# Steam powered lawn mawer



## Noitoen (Sep 4, 2011)

No comments http://hackaday.com/2011/09/03/engine-hacks-convert-your-yard-tools-to-run-on-steam/#more-54711


----------



## rustyknife (Sep 5, 2011)

AHAHAHAHAHAHAHA.......oh my :big: :big: :big:


----------



## tattoomike68 (Sep 6, 2011)

I love it, I hope he becomes a member here. :bow:


[ame]http://www.youtube.com/watch?v=7qGI6Ogiasg&feature=channel_video_title[/ame]


----------



## Groomengineering (Sep 6, 2011)

oh: Wow... Words fail me.....

Cheers

Jeff


----------



## Brian Rupnow (Sep 6, 2011)

I love it!!! I have seen pictures of an early steam powered lawn mower (for real) with a vertical boiler on it. It looked like it must have weighed 800 pounds, but I can't remember where I seen it now.


----------



## myrickman (Sep 6, 2011)

I was waiting for the tank to rupture but thankfully he opened the steam valve. Would be a candidate for thereifixedit.com. Thanks for posting


----------



## moanaman (Sep 6, 2011)

When I first looked at it I thought "What the****" A gas bottle with a fire under it ???. Then the penny dropped- that was his boiler or I hope that was his boiler.

Barry G


----------



## Harold Lee (Sep 26, 2011)

Groomengineering  said:
			
		

> oh: Wow... Words fail me.....
> 
> Cheers
> 
> Jeff



I too am speechless!!! But you have to admire his moxy (polite term for cajones)

Harold


----------



## steamer (Sep 26, 2011)

I DONT love it.

Although admittedly somewhat humorous....posting it on Youtube gives the fraternity a bad name

That's dangerous as all hell....


Makes me say bad words....


----------



## Journeyman (Sep 27, 2011)

They have the real thing at the Museum of English Rural Life in Reading U.K. along with many other ineresting exhibits. http://www.reading.ac.uk/merl/





​This was made by James Sumner of Leyland, Lancashire and known as the Leyland mower. This company went on to become the Leyland of car and commercial vehicle fame. 

Cheers John


----------



## steamer (Sep 27, 2011)

Thanks for that John.....your engine/mower is wonderful!
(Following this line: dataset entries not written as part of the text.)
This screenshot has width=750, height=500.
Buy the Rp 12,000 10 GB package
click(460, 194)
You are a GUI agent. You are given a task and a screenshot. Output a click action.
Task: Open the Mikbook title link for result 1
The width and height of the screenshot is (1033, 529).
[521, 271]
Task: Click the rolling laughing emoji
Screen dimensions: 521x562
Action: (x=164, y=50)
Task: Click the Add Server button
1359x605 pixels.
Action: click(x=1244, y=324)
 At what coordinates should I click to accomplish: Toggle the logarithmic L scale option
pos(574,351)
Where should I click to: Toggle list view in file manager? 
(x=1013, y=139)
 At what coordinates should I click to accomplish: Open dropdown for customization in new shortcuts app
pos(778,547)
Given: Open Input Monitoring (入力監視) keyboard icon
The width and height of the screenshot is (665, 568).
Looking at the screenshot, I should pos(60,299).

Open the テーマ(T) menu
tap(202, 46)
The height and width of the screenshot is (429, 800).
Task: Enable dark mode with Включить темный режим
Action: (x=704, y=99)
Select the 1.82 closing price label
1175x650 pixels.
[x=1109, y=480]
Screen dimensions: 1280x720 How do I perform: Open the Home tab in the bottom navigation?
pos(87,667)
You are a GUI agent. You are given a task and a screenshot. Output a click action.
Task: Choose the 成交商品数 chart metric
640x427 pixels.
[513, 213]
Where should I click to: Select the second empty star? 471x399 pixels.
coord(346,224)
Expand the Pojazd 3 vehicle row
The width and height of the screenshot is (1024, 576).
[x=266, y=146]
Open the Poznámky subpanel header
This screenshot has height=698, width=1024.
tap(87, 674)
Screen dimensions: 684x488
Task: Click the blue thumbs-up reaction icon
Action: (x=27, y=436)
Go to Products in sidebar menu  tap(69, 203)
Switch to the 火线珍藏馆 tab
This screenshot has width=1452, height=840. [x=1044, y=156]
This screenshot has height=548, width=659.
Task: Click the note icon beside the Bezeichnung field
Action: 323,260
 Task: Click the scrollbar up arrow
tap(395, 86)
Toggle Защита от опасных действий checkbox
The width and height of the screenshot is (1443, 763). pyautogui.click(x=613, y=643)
but that you tube video "aint no Leyland!"

Dave


----------



## bearcar1 (Sep 27, 2011)

"ignorance is bliss" and "stupid is as stupid does" comes to mind. I wonder sometimes how many personal injuries are caused due to some unwitting person watches some knucklehead doing something extremely dangerous like t his on U tube and thinks it to be *cool* and attempts to replicate the stunt. NOT cool.

BC1
Jim


----------



## Harold Lee (Sep 27, 2011)

bearcar1  said:
			
		

> "ignorance is bliss" and "stupid is as stupid does" comes to mind. I wonder sometimes how many personal injuries are caused due to some unwitting person watches some knucklehead doing something extremely dangerous like t his on U tube and thinks it to be *cool* and attempts to replicate the stunt. NOT cool.
> 
> BC1
> Jim



I think too many.... I know some of the reality shows have spawned off copycats that were injured, maimed or in some cases killed. Occasionally while surfing the channels I see someone doing something stupid and think about the "Darwin Awards".

Harold


----------



## mcostello (Sep 27, 2011)

Ya know he could kill two birds with one stone easily............. while the grass is getting clipped it could also get burned up on the fly ,saving raking and future mowing! ;D


----------